Ce que l'on sait peu à propos du programme Munasaha, c'est qu'il est également destiné à aider la jeunesse chiite, a expliqué Fadel al-Hindi, responsable au Centre de recherches en sciences sociales et humaines de l'université du roi Abdoulaziz.

« Extrémisme et terrorisme ne sont pas l'apanage exclusif d'une secte ou d'un parti, tous les gens sont susceptibles de tomber dans ce piège », a-t-il déclaré à Al-Mashareq.

« Le programme Munasaha commence en fait en prison, lorsque le verdict est prononcé », a indiqué al-Hindi, et la première phase du traitement est conduite en prison.

La deuxième phase commence à la fin de la période de détention, a-t-il précisé, lorsque le sujet est transféré dans un centre de suivi, et la troisième prépare le délinquant à rejoindre la société.

Le programme Munasaha est nécessaire parce que « les efforts visant à repérer, arrêter et traduire les terroristes en justice ne sont pas en eux-mêmes suffisants », a poursuivi al-Hindi.

Sans lui, a-t-il ajouté, les délinquants pourraient potentiellement rechuter, commettre de nouveaux délits et devenir des bombes à retardement qui pourraient exploser en tout lieu et à tout moment.

Une « faible » récidive

« Au total, 3 303 jeunes sont passés par ce programme, avec un taux d'échec de seulement 14% », a précisé Bassam al-Subaie, maître de conférence à la faculté de la charia de l'université du roi Saoud, et enseignant au centre du programme Munasaha.
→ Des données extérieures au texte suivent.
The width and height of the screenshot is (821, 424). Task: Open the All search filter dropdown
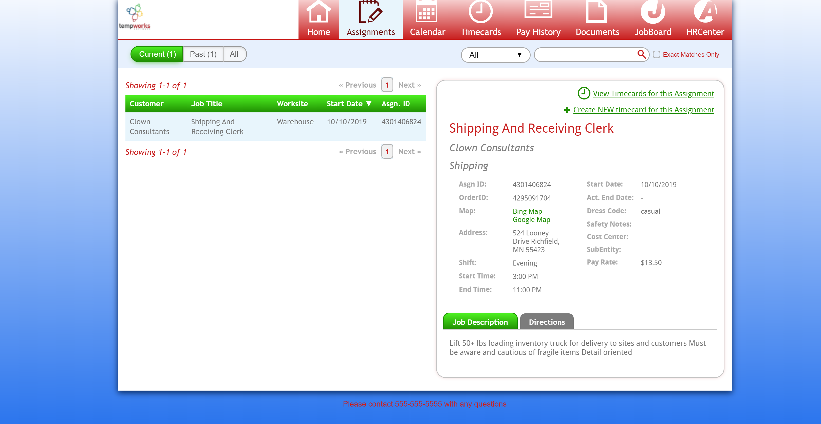pyautogui.click(x=495, y=55)
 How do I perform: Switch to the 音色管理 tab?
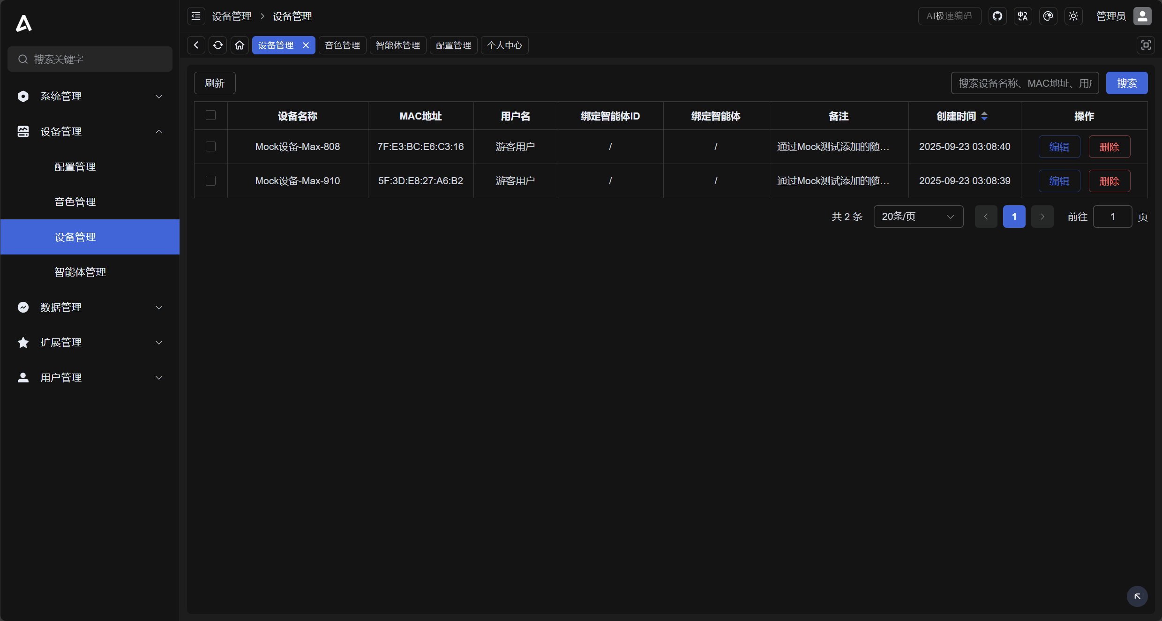342,45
Près de 500 jeunes sont retombés dans leurs idées extrémistes après avoir repris une vie normale, a-t-il expliqué à Al-Mashareq, soulignant que cela est peut-être dû aux relations qu'ils conservent lorsque le programme se termine.

« Il existe une période quelque peu dangereuse après la libération finale, lorsque le sujet est sensible aux chocs, et soit il les surmonte, soit il replonge », a indiqué al-Subaie.
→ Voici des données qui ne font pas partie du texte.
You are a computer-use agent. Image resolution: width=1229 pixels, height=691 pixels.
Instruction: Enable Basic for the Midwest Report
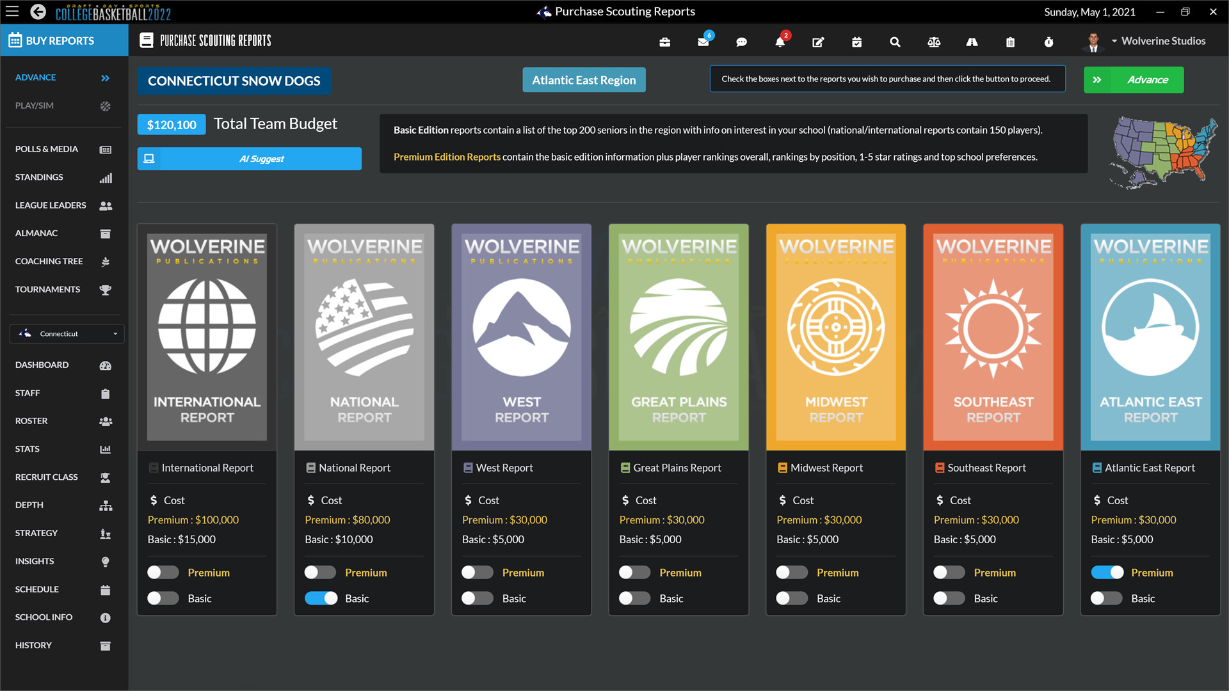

Les activités du programme s'étendent aux familles qui ont besoin de conseils, a-t-il poursuivi, soulignant que ces cas concernent des sujets qui commencent à montrer des signes d'extrémisme, mais qui ne représentent pas encore un danger pour la société.

« Dans ce cas, les familles contactent le centre et signalent [le sujet], qui bénéficie alors de conseils », a-t-il ajouté, précisant que des femmes sont également incluses dans ce programme.

Lors du programme de traitement, a poursuivi al-Subaie, professeurs et participants jettent un regard critique sur les idées extrémistes qui ont été instillées dans l'esprit des délinquants.

« Ces idées sont ensuite étudiées pour définir la meilleure façon de les contrer », a-t-il expliqué, ajoutant que « cette méthode est la meilleure dans la guerre idéologique contre ceux qui épousent une idéologie dénaturée ».